Selected passage:
================
Summarizing a document using original words is a longstanding problem for natural language processing. Researchers recently took a step toward human-level performance in this task, known as abstractive summarization, as opposed to extractive summarization consisting of sentences drawn from the input text. “We present a method to produce abstractive summaries of long documents,” their abstract reads — quoting words generated by the model they propose.

What’s new: Rather than generating abstractive summaries directly, researchers from Element AI and Montreal Institute for Learning Algorithms started with an extractive summary that guides the generated language.

Key insight: Providing an extractive summary along with source text can help a pre-trained language model generate a higher-quality abstractive summary.
How it works: Summarization proceeds in two steps: extraction and abstraction.

  • The researchers trained a neural network to identify the most important sentences in a document. In essence, they assign a real-valued score to each sentence based on relationships among all sentences (in terms of content and style, for example). The highest-scoring sentences form an extractive summary.
  • A GPT-like architecture, trained on ground-truth abstractive summaries, generates an abstractive summary by predicting words in a sequence. The model receives the extractive summary after the source document, so the summary has greater influence over its output.
================
Exercise tasks:
• A. In the piece on abstractive summarization, why does the model get the extractive summary after the source document? Answer in one to three sentences.
• B. Sum up the piece on abstractive summarization in two sentences.
• C. Write the next part of the piece on abstractive summarization, picking up after its last sentence.
The material has nothing to do with the work on this text.
================
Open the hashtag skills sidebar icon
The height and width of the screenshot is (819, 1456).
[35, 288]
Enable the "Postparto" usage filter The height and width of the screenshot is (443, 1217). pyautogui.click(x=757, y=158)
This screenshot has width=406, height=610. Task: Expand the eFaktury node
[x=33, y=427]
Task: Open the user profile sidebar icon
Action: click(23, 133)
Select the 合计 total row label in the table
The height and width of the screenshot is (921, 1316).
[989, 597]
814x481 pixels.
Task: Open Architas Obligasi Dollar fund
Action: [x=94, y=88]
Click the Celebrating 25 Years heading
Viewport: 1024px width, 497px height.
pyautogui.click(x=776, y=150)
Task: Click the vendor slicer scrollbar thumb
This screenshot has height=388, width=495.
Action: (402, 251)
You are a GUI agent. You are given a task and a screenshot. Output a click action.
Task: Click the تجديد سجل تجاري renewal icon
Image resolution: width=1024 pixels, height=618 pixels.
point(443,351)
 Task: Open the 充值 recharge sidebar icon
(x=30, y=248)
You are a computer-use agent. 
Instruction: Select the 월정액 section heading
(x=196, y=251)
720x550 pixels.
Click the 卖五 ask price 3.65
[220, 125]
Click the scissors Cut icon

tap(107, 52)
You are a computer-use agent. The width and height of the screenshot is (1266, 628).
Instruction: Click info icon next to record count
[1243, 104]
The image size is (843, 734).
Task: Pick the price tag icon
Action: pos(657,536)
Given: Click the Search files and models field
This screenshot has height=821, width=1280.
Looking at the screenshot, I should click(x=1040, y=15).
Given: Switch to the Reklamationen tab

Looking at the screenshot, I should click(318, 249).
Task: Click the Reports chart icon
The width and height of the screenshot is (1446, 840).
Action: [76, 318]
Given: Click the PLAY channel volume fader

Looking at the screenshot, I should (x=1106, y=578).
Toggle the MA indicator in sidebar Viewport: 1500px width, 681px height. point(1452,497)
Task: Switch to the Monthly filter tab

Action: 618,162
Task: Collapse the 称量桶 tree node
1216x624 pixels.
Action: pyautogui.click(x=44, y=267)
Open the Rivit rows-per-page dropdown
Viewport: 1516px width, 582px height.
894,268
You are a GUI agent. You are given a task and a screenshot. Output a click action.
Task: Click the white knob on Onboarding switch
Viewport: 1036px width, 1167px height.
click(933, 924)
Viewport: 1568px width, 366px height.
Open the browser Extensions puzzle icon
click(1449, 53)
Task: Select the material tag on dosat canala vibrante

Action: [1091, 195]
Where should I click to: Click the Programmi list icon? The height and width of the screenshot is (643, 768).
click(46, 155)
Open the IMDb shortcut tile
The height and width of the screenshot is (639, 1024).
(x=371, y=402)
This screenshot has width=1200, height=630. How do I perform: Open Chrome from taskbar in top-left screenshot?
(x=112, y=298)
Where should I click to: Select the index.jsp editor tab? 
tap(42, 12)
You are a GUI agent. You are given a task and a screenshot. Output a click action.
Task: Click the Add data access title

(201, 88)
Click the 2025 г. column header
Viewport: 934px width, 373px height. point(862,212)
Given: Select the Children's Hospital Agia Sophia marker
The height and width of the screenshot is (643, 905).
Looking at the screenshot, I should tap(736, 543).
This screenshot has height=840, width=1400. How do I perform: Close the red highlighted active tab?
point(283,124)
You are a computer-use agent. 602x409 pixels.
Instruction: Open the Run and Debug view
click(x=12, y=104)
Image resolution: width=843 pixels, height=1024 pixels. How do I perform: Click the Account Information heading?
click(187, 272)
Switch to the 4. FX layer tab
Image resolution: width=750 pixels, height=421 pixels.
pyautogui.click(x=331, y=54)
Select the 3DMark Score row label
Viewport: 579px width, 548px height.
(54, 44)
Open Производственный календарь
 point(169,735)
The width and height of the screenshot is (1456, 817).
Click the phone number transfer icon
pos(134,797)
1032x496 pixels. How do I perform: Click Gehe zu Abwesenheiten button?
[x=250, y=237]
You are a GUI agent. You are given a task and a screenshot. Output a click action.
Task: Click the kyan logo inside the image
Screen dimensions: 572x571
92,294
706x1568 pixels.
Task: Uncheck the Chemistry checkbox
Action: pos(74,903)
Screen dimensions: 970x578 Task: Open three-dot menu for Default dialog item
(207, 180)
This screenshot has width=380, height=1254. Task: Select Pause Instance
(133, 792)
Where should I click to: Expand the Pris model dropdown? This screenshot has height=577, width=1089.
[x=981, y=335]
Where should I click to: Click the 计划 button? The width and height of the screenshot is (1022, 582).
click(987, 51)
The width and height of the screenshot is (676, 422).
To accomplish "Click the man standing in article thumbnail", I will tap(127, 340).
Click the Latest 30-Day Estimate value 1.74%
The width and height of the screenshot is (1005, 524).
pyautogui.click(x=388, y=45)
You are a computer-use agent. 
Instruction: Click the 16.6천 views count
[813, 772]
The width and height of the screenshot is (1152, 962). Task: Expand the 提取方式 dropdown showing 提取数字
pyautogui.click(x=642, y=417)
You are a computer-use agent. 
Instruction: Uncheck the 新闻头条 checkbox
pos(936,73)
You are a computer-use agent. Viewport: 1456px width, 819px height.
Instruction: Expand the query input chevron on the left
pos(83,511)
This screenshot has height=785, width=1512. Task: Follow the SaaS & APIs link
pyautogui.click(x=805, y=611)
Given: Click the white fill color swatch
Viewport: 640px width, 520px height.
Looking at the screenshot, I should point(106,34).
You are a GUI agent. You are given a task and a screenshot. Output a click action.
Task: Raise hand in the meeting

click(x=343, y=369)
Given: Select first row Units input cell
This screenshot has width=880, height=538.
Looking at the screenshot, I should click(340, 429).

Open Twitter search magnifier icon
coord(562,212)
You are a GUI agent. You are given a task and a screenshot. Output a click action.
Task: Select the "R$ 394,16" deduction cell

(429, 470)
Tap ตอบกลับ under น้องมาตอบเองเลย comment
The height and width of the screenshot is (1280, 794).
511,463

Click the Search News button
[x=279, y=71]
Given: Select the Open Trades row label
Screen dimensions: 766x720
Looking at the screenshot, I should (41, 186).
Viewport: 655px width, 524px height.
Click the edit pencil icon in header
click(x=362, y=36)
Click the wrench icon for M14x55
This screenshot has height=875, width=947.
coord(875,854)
================
Answers in order:
• A. The extractive summary comes after the source document so that it has more influence over what the model writes.

• B. Researchers from Element AI and Montreal Institute for Learning Algorithms took a step toward human-level abstractive summarization by starting with an extractive summary that guides the generated language. A neural network scores each sentence of a document and keeps the highest-scoring ones, and then a GPT-like model trained on ground-truth abstractive summaries writes the abstractive summary from the source document followed by that extractive summary.

• C.
Results: The authors tested four corpora, all of which include human-written summaries: arXiv (research papers), PubMed (medical research papers), bigPatent (patent documents) and Newsroom (news articles). The authors compared summarization quality using ROUGE scores, which capture the overlap between generated and ground-truth summaries. For three out of the four datasets, the proposed method achieved state-of-the-art summarization quality without copying entire sentences from the input. Extractive summarization models yielded the best ROUGE scores for the Newsroom corpus.

Why it matters: The ability to generate high-quality abstractive summaries could boost worker productivity by replacing long texts with concise synopses.

We’re thinking: Yikes! We hope this doesn’t put The Batch team out of a job.